A titolo esemplificativo – contro Giorgio Almirante – si ricorda la denuncia della Questura di Trieste del 5 maggio 1958 per “Vilipendio degli Organi Costituzionali dello Stato” e l’autorizzazione a procedere richiesta dal Procuratore della Repubblica di Spoleto e concessa dalla Camera dei Deputati nel Luglio del 1974, per i reati di “Pubblica Istigazione ad attentato contro la Costituzione”. In un’area geografica in cui la presenza di comunità ebraiche è stata in passato alquanto numerosa e molto significativa, la Fondazione Elisabeth de Rothschild, con sede presso Palazzo Lignana di Gattinara a Rivalta Bormida (AL), nasce con il preciso intento di far conoscere al grande pubblico la storia, la cultura e le tradizioni del popolo ebraico. Dalla sua istituzione, la Fondazione combatte ogni forma di discriminazione affermando e promuovendo i principi democratici di libertà ed eguaglianza. Presso Palazzo Lignana di Gattinara si può visitare la mostra permanente Orgoglio e Pregiudizio: duemila anni di storia ebraica attraverso le fonti storiche curata dalla Fondazione. Una sezione della mostra è specificamente dedicata alla propaganda fascista antisemita con materiale iconografico tra cui diverse pubblicazioni del quindicinale La Difesa della Razza al quale Giorgio Almirante contribuì attivamente.

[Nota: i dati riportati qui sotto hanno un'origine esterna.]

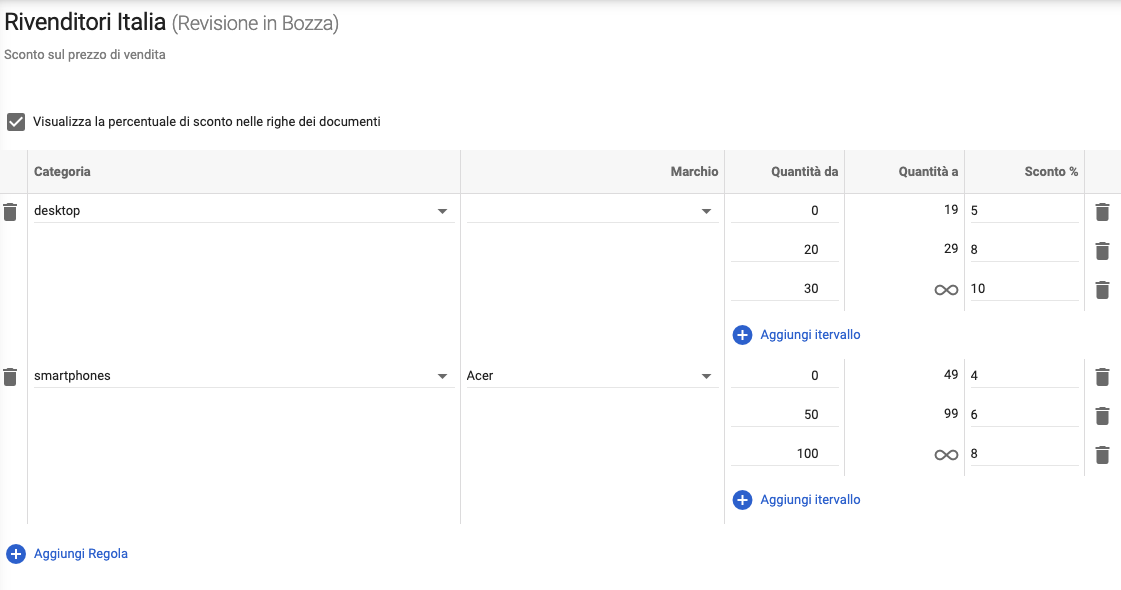Add an interval to the smartphones rule
This screenshot has width=1121, height=590.
(808, 500)
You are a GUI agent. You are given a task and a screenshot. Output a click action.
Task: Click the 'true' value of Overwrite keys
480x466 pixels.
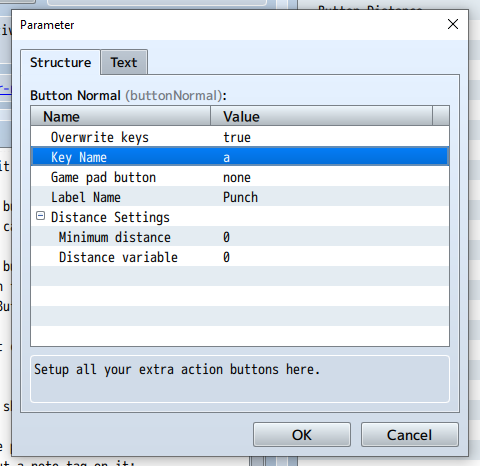237,137
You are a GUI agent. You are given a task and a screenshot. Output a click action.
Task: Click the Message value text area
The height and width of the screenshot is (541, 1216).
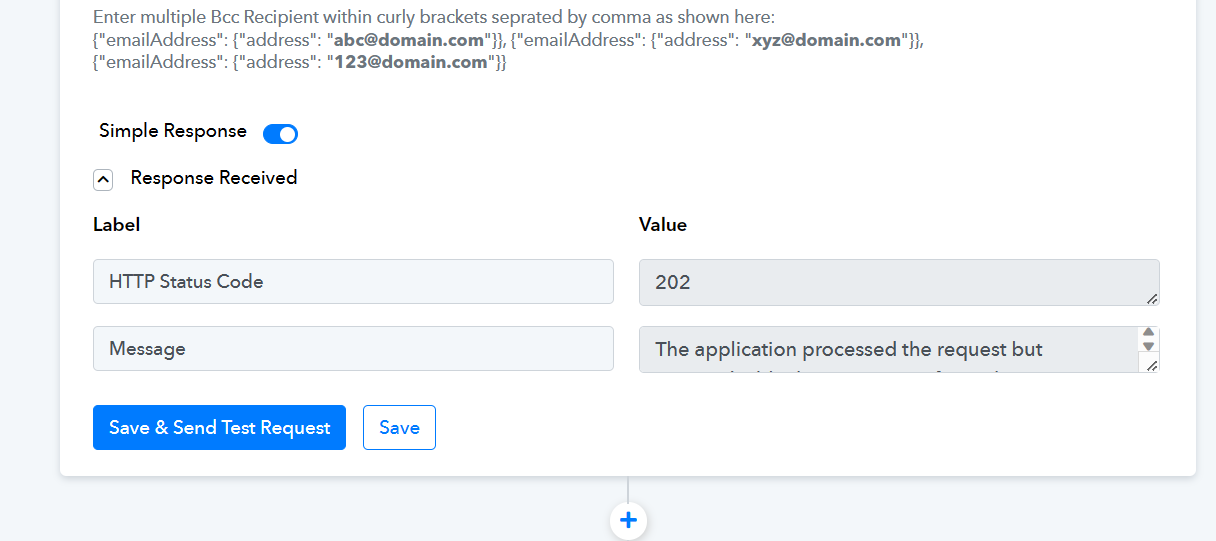[x=889, y=350]
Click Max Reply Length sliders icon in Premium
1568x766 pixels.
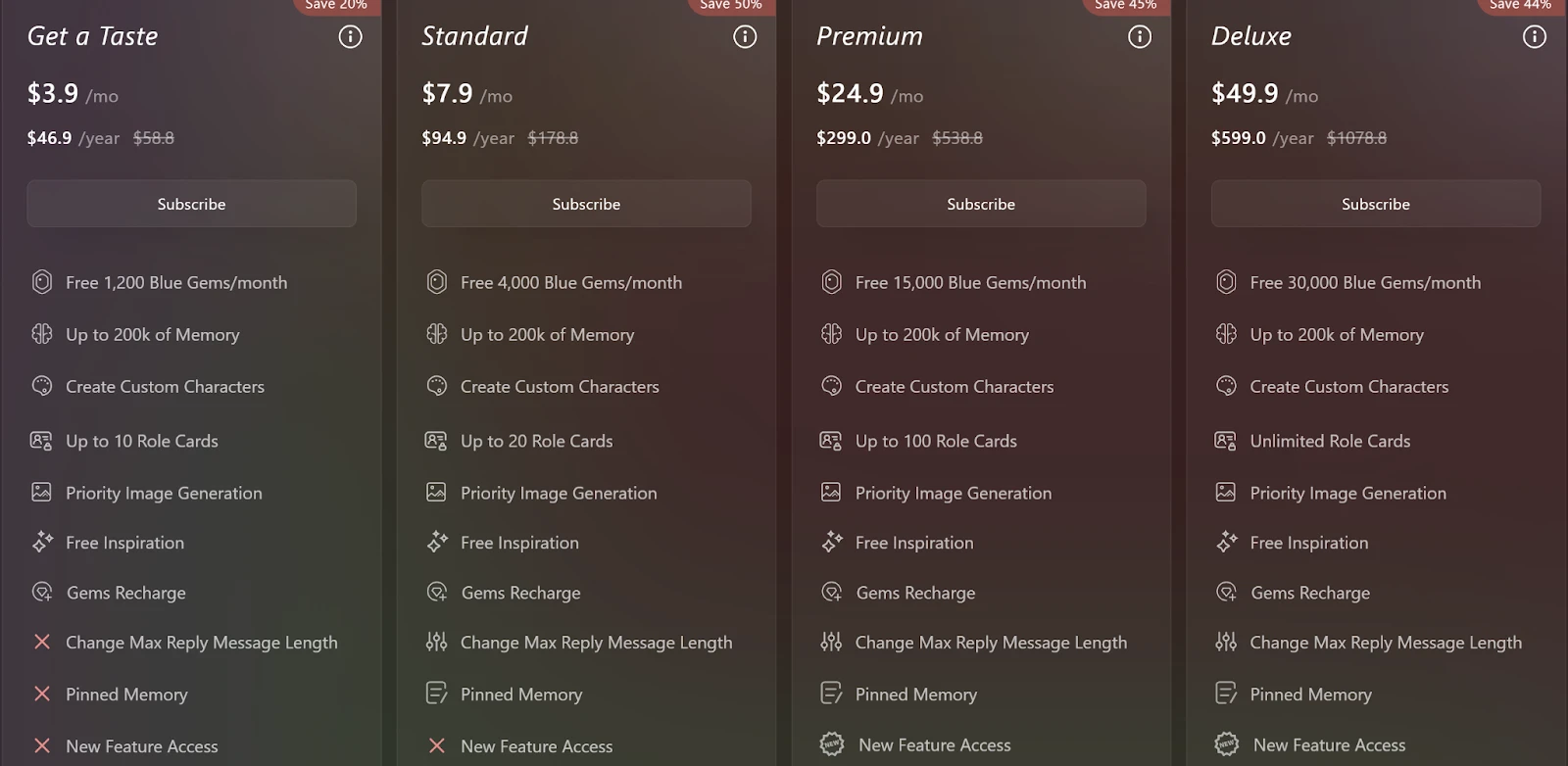tap(831, 643)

Alla luce di quanto sopra, auspichiamo che la Giunta del Comune di Alessandria e l’Ill.mo Sig. Sindaco Dott. Gianfranco Cuttica di Revigliasco vogliano dar seguito, nel valutare la proposta, a quanto dichiarato nei giorni scorsi circa “l’individuazione di soggetti a cui intitolare luoghi e spazi della città, caratterizzata da una visione unanime della commissione e non solo da alcune componenti” e che la vergognosa scelta di intitolare una via cittadina a Giorgio Almirante venga respinta con fermezza. Ci auguriamo, dunque, che la coerenza, vero faro morale di chi è chiamato ad amministrare la cosa pubblica per l’intera collettività e nel rispetto della Sua Storia, non manchi di manifestarsi anche a tal proposito, rammentando a tutti, ora, domani e per sempre, che dietro un nome riabilitato nello smarrimento culturale c’è sempre una storia, spesso né onorevole né tantomeno meritevole.